§ WHAT IS NEEDED
In the program notes below on a song cycle for voice and cello, which song is described as the most atmospheric?

===== SELECTED EXCERPT

I employ bowing techniques such as sul tasto (bowing over the fingerboard for a feathery, soft quality), sul ponticello (bowing close to the bridge for a glassy, metallic sound) and tremolo (rapid, shallow bow changes for a nervous, intense quality) and combine them with special articulations such as pizzicato (plucking instead of bowing), glissando (audibly sliding into or away from a pitch) and double/triple stops (2 or 3 note chords) to enrich the timbral palette. The interval of a fifth is especially prominent in the cello part; from the opening notes, the interval threads its way through the songs, and finally ends the cycle a minor third down from the opening.

 

As in the majority of my music, the meters are driven by the text, creating a fluid musical line. Autumn is the most atmospheric, interweaving a long descending vocal line with the rich colors of the cello. In this song, both voice and cello utilize pitch bending, a technique widely employed in and evocative of traditional Japanese koto music. If I thought.. and You Ask Me contain the most rhythmic contrasts, while the melismatic qualities of the voice are explored in You Ask Me and Just Us. The song cycle draws to a close as both voice and cello soar together in a combination of happiness and sadness.

 

 

 

I. I sit at my desk

 

I sit at my desk.

==========
===== SOURCE MATERIAL

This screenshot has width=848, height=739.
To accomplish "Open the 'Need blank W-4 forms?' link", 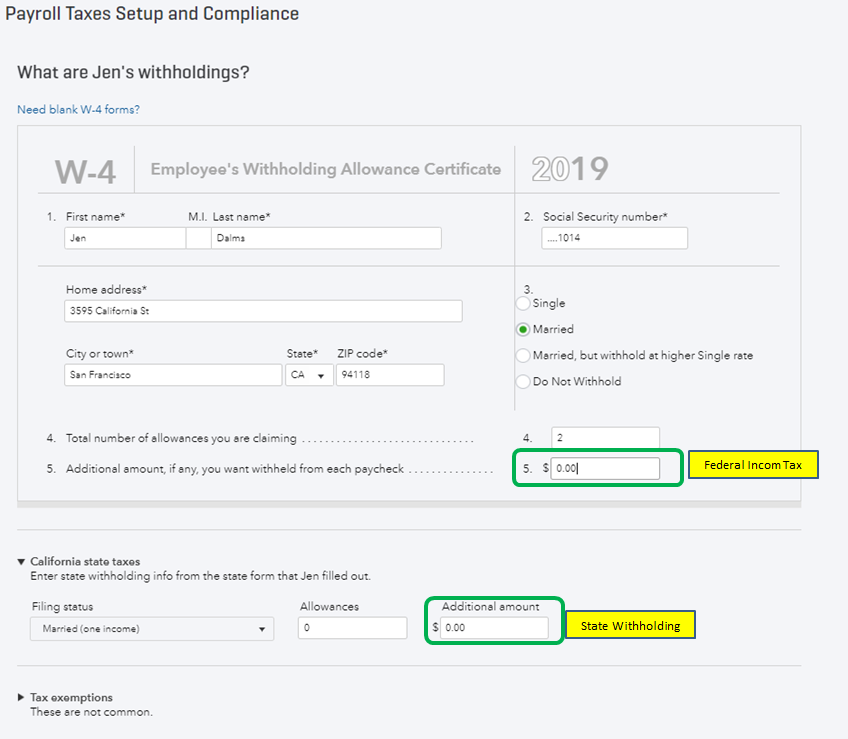I will (78, 109).
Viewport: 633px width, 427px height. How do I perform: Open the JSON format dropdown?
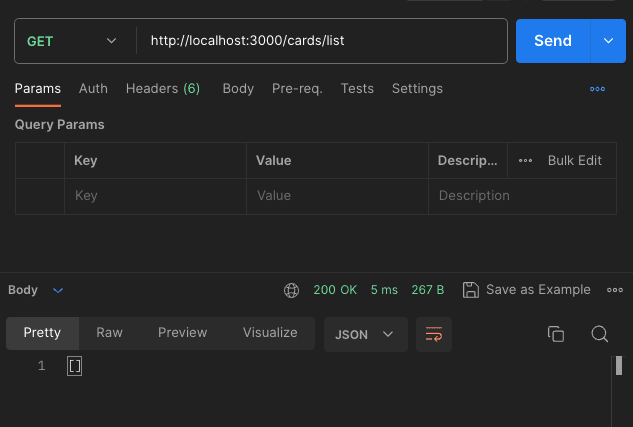365,334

==========

§ OUTPUT OF THE EXERCISE
Autumn